**Given passage:**
• • • • • • •

The air traffic in the height of the season of vacations brings most revenues to the companies and this profit is incomparable with what can be earned in winter. The air company Red Wings noted that it will continue charter flights to Turkey, Egypt and Italy in October-November. Red Wings will most likely wrap up its further charter program.
Yakutia is another air company, which is experiencing serious problems. The airliner Boeing 737-700, which belongs to the U.S. company International Lease Finance Corporation (ILFC) and which arrived from Petropavlovsk-Kamchatsky on September 26, was detained at the airport in the city of Anchorage, State Alaska, the United States, to satisfy the lawsuit of the U.S. company. ILFC demands from Yakutia to pay the debts for the payments for two Boeing airliners, which were leased for seven years in 2012. The plaintiff estimated the debt at $2.6 million. The debt has amassed “over the cash deficiency caused by the seasonal decline in air traffic,” the Yakutia press service explained to the daily, pledging that the airliner will resume flights soon. Experts noted that the arrests of airliners are few. These situations take place when an air carrier does not fulfill its debt liabilities.

• • • • • • •

**Challenge:**
Write a continuation of the airline debt report about Red Wings and Yakutia, picking up after its final sentence.

**Material:**
• • • • • • •

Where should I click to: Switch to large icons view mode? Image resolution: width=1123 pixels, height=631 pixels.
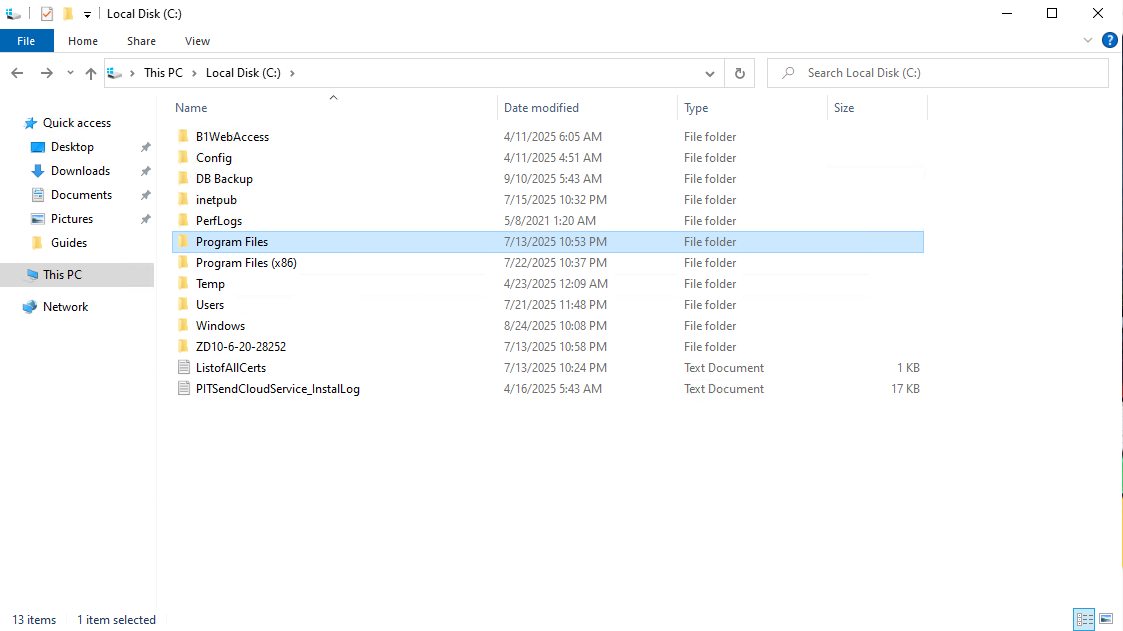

• • • • • • •

**Written response:**
Despite high figures the Russian air traffic market “is living through hard times and is becoming specific,” head of the Aviaport analytical service Oleg Panteleyev noted. An obvious misbalance towards international tourist traffic exists and excessive capacity is observed, the expert added. Big players “frequently stage dumping on some routes and it is becoming more difficult for minor companies to resist it,” Panteleyev said.